When Rabbit is dreaming of getting out, the film shows him writing rhymes, scratching them on his scraps of paper while gazing on little Lily drawing pictures of a happy family (her and Rabbit); “Lose Yourself” pumps in its low-key version in the background. This is 8 Mile‘s version of Stallone running up the museum steps. Indeed, the film repeatedly and openly celebrates its allusions, as these comprise its art and artifice. On-screen references range from mom watching Sirk’s Imitation of Life (in particular, a painful outing scene) and Meth and Mary’s “All I Need” in the background as Rabbit eyes Alex shimmying across the room, to Junior Mafia’s “Get Money” and ODB’s “Shimmy Shimmy Ya” as cruising tracks.

But by the time the Wu’s “C.R.E.A.M.” is offering backstage commentary on the big fat sell-out that seems likely to taint anyone affiliated with Rabbit (or with this project), 8 Mile is long past worrying about it. This is movie about making it, about beating back the meanies, about individual gumption: when Rabbit assures his mom that he’s going to “do it on my own,” she nods sagely, “You know Rabbit, I think that’s the best way.” Hooray team.

While all this too-familiar designing hurts the film, no doubt, makes it cheesy, there’s also something to be said for turning the Rocky-like finale into a rowdy mc battle: how many AOL subscribers have cheered on lyricists working anal sex, dick sizes, and fucking each other’s girlfriends into their rhymes?

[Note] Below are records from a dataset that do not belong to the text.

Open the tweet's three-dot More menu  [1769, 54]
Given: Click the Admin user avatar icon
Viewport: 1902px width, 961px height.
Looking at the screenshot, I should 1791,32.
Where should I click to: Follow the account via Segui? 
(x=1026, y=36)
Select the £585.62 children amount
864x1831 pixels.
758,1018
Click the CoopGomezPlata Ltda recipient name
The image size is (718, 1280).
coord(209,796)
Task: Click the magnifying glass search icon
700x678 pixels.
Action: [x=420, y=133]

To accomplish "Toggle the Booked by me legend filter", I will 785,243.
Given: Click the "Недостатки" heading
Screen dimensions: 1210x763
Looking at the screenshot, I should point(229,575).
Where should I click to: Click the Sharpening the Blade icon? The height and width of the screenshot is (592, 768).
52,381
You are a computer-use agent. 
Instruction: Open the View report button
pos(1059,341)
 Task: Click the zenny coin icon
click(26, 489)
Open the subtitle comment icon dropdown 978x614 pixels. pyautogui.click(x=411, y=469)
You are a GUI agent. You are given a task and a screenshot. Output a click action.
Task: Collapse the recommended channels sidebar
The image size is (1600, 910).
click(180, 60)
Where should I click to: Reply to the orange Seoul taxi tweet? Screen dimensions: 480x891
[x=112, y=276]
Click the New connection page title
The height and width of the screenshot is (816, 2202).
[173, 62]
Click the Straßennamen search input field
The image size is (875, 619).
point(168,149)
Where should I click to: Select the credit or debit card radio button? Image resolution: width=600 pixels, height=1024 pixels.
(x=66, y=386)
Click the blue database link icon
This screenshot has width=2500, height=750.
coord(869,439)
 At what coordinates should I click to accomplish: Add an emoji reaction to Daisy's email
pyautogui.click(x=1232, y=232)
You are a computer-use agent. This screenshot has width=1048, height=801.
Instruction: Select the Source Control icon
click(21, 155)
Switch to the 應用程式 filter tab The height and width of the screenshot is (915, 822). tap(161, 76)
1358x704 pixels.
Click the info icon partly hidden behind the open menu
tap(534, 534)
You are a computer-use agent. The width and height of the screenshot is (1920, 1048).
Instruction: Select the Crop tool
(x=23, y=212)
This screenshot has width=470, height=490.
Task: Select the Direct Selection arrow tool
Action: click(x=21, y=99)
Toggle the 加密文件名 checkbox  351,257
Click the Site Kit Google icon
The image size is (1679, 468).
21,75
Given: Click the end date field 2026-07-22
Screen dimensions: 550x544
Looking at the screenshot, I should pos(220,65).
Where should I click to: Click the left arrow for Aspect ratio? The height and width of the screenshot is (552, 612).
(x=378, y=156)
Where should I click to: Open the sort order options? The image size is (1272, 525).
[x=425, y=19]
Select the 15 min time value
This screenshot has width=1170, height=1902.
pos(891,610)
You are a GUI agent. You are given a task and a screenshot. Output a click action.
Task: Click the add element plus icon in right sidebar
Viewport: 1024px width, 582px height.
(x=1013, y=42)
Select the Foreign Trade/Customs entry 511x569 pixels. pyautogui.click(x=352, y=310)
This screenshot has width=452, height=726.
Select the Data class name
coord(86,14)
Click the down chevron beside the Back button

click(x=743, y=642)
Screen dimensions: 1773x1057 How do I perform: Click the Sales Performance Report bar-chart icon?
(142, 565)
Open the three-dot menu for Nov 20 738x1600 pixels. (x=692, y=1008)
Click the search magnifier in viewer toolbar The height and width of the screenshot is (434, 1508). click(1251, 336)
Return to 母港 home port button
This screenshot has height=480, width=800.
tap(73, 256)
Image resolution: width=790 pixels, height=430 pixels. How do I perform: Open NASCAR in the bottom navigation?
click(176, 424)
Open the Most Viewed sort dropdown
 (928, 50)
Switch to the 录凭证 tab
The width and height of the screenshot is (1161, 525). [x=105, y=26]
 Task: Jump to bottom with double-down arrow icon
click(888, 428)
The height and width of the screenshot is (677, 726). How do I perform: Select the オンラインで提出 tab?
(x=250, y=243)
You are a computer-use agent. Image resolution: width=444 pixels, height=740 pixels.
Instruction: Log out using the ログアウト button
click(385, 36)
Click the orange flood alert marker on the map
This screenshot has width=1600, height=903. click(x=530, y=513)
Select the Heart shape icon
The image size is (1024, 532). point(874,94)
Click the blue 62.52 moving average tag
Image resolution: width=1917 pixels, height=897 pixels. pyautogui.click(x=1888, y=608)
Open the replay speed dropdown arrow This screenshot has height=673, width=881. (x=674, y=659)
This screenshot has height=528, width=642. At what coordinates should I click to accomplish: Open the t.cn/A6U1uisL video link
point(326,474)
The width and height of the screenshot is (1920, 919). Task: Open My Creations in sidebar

At the same time, the movie might benefit from checking its source. Forget that Rabbit’s called out as Elvis, Vanilla Ice, or Leave it to Beaver: Em’s been here a million times already. He knows where he’s from, but more importantly, he knows where his art comes from. It comes not only from the trailer where he lived with Debbie or the arguments he’s had with Kim or the many losses he’s endured during his 29 years on the planet. It comes from hiphop, the frame and culture that granted him a voice and gave him love.

And that, at last, is the film’s major lapse in judgment. In remaking this kid’s story into a “universally” appealing story, it pretends that Rabbit fighting to get inside, to compete with his black neighbors in Detroit, is the success, that he triumphed over race prejudice. Eminem, like anyone who’s paid attention, knows different. In “White America,” he raps, “Let’s do the math: if I was black, I woulda sold half.” Rabbit’s story is galvanizing and Eminem is a superstar. But hiphop has more and other stories to tell.